The superior US performance is real and linked to its dynamic technology sector. But it is important not simply to substitute AI for 1990s computerisation and conclude that the economy is sure to follow the earlier experience with a prolonged non-inflationary upswing.
For a start, instead of declaring unending US economic superiority, America should be concerned that Europe and other advanced economies have not seen the same AI-related productivity gains. An all-conquering new technology is more convincing if it lifts all boats, rather than just those in the country undergoing a capital expenditure boom in building data centres. Maybe Europe’s lack of equivalent investment activity is simply due to the strangling force of its regulations and the legacy of a brutal energy shock that the US avoided, but talk of an AI-driven productivity boom would be more compelling if we saw the evidence coming from companies using the technology worldwide rather than in those building it with highly speculative returns.
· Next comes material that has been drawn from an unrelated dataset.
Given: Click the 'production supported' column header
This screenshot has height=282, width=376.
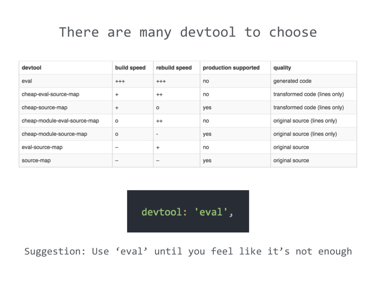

If the technology story does not entirely resemble the 1990s, today’s other big economic forces have nothing in common with that decade. Then, the end of the cold war allowed companies to invest in the story of a globalised future without major conflict, where countries played by well-defined international rules. Globalisation was wonderful for corporate efficiency. Outsourcing, offshoring and trade boomed.
The victory of liberal democracy and Francis Fukuyama’s “end of history” defined the zeitgeist. This could not be more different to today’s geopolitics — shaped by the notion that might is right and companies must invest in efficiency-sapping resilience.
In the 1990s, US immigration was also on an upward trend, allowing many more people to come and work in the country. This was a release valve for inflation as much as higher productivity and it came on top of rising labour-force participation. Immigration has now dropped significantly and participation has been trending down since 2000 as the US population ages.
Fiscal policy is also loose and set to become significantly looser with tax cuts in 2026 from the One Big Beautiful Bill Act and any further measures the Trump administration takes to ease the domestic affordability problems.
The US productivity boom is real and is something all potential Fed chairs would be mad to ignore when a resolve to lower interest rates is a pre-requisite for the top job. But do not take the 1990s narrative too far. It simply does not stack up and the Fed would be reckless to bet the house on it.